Today was a long and emotional day Sparkfriends.
About a month ago, I wrote a blog about finding my wedding dress.
Well, I thought I found the dress. But I didn't commit. I had a front runner that I liked. But I didn't buy it. Because it was 3 sizes to small when I tried it on, and I still couldn't imagine what it looked like if it was the right size.
I kept watching Say Yes to the Dress. JD kept suffering through Say Yes to the Dress. And I kept saying, I just wish I had THAT feeling. I like that dress. I felt pretty but I just don't know if it's THE dress.
Well friends. Today, I met THE dress.
When I saw myself in the mirror, I saw nothing but the most amazingly happy and healthy bride in the world. I felt the tears in my eyes and I knew, THIS is what people talk about. The goosebumps. The incredible urge to twirl, and view yourself from every angle. And I couldn't stop smiling.
The craziest part is, this dress, was also 3 sizes too small. It didn't get close to closing in the back. I had clips holding me in. And I saw no flaws. No back fat. No stretchmarks.
I just felt for the first time like I've always wanted to feel.
And it was absolutely amazing.
They measured me for my "bridal" sizing, and I cracked up.
Bust: 42.5 (wherever they measure which is across the cups, I'm like a 38D so this makes sense)
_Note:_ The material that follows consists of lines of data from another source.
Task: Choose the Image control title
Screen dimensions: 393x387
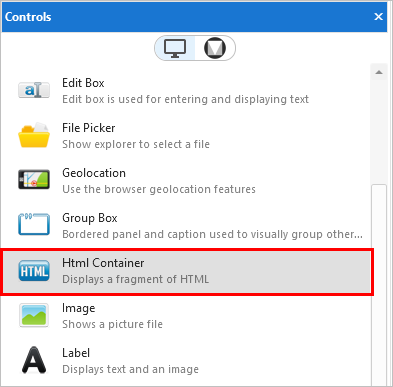Action: (79, 308)
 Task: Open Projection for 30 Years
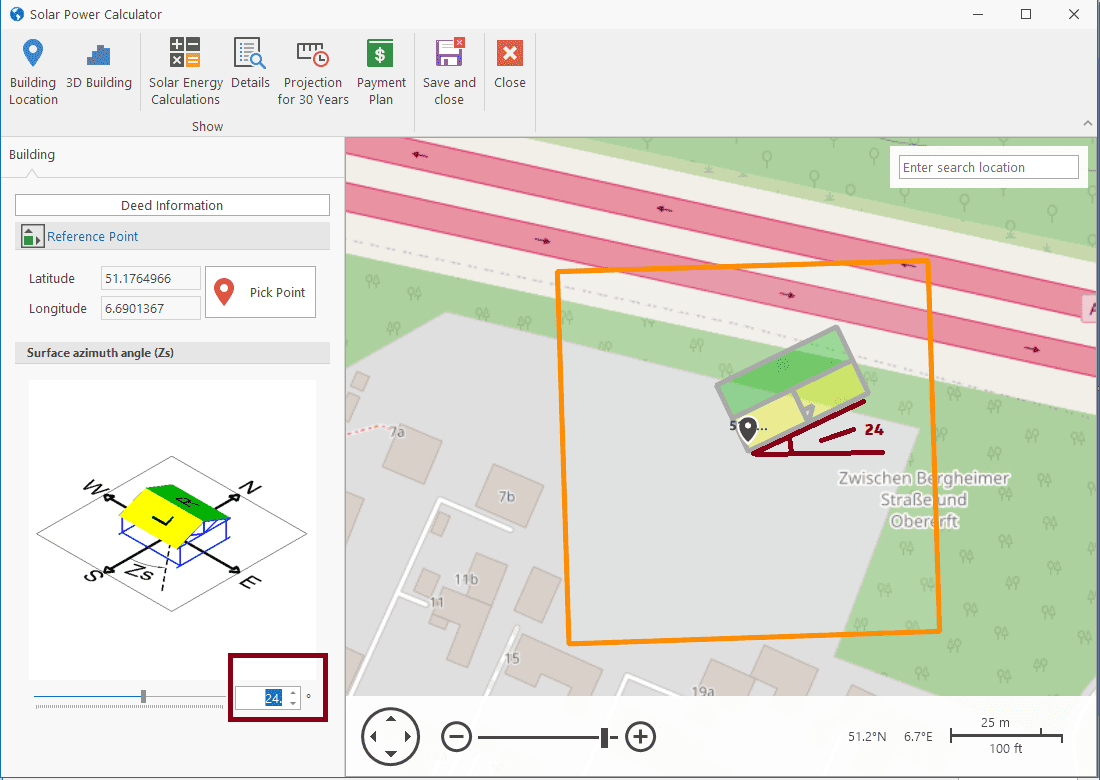click(313, 72)
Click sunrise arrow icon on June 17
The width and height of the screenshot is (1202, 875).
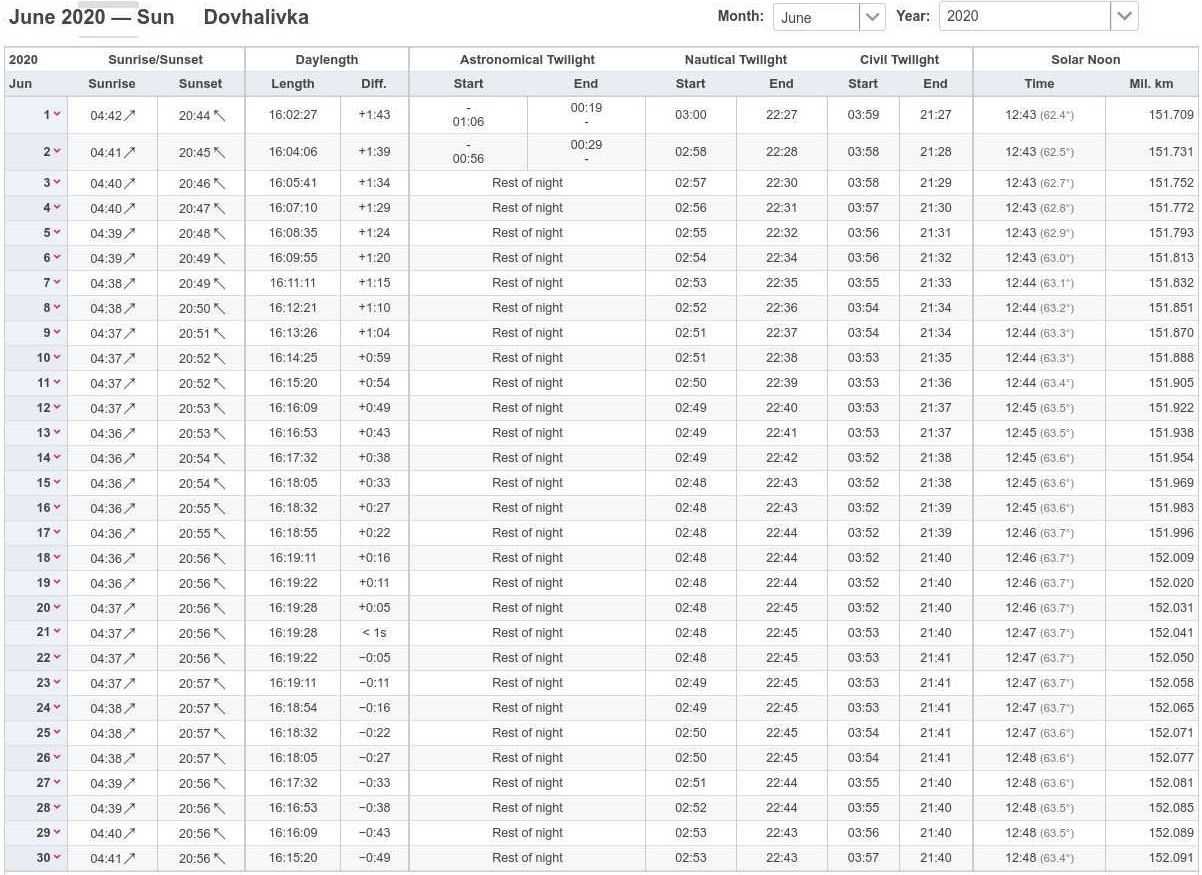coord(130,534)
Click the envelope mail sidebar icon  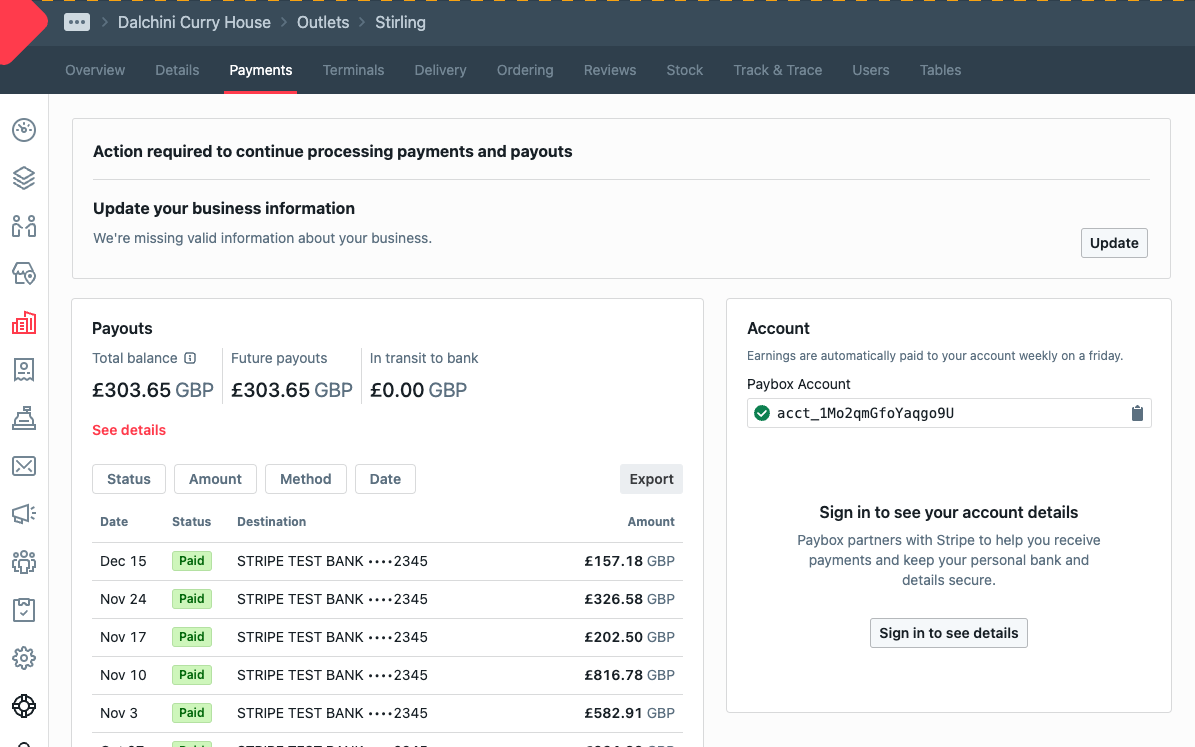(x=24, y=466)
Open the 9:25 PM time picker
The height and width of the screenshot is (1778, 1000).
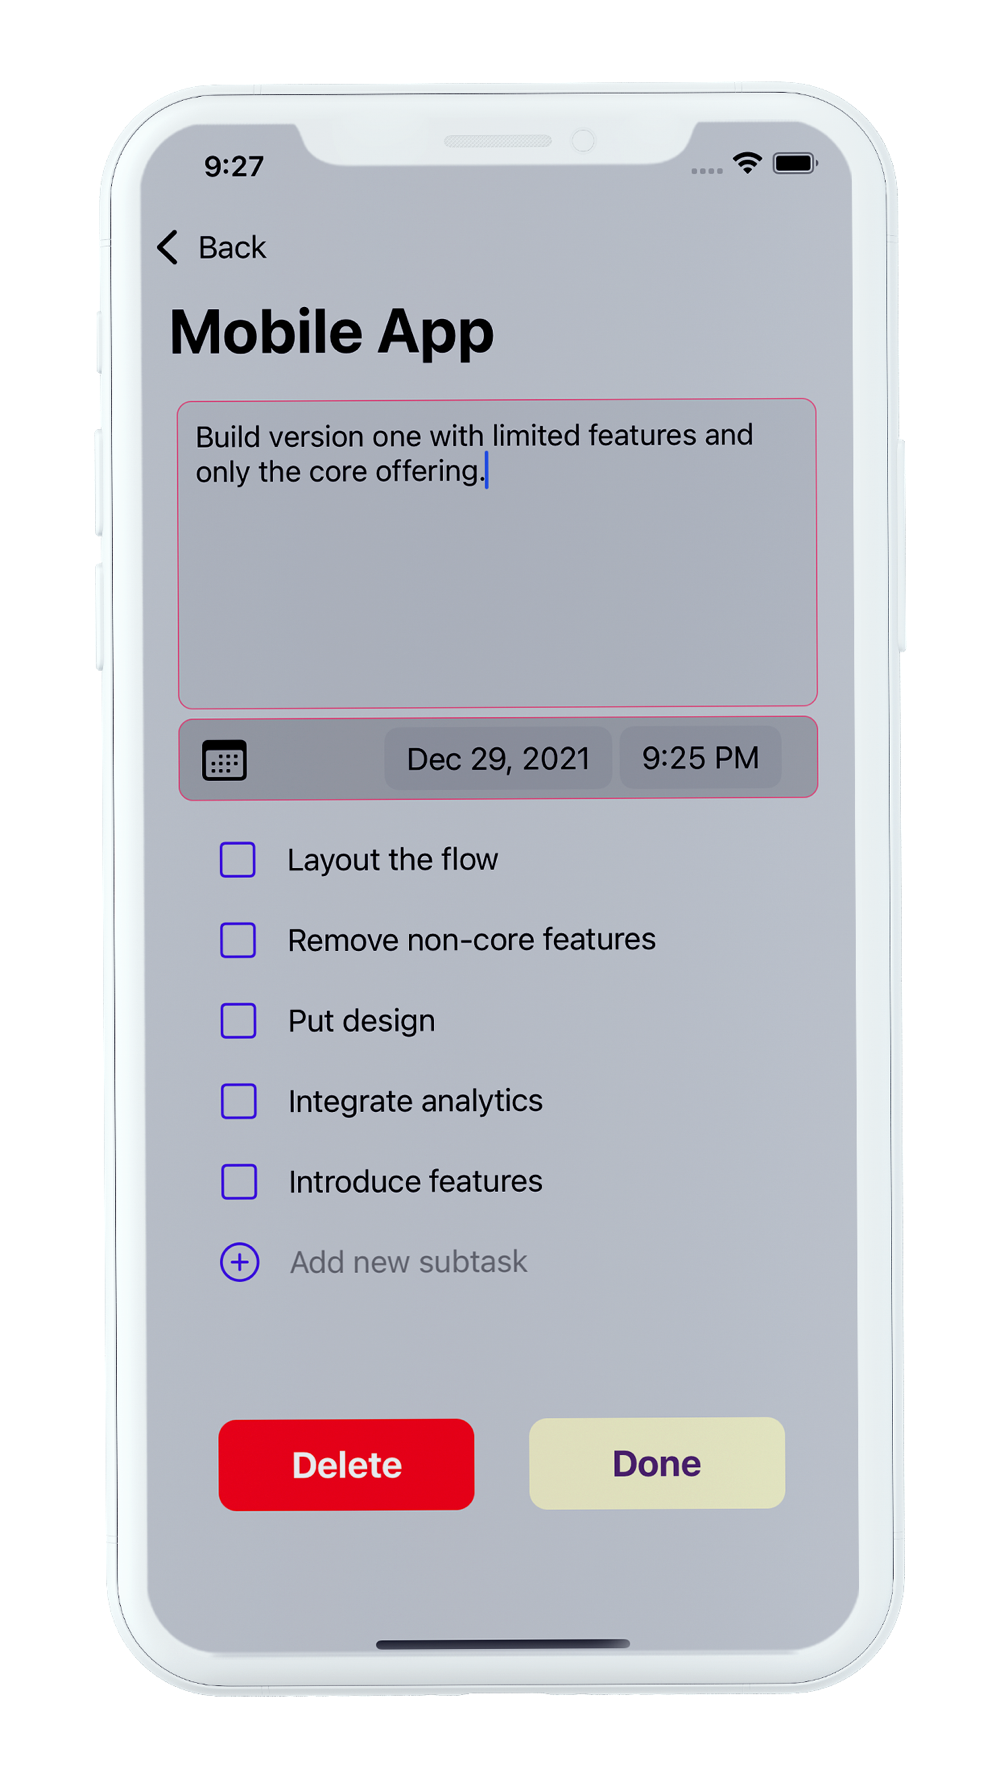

The funniest part about this was in Allure sizing, going by my bust, I had to order a size 18 dress, even though my waist is a size 14 dress and my hips are a size 10?
So in essence, I'm shaped like a slice of pizza. Broad rib cage, and small lower body.
But today, not even the numbers could bother me.
Because when I looked in the mirror, all I saw was a beautiful bride.
And it was wonderful.
I would never have been able to do this 99 pounds ago.
Now I've just got to wait another 364 days to get married. That's going to be the hard part.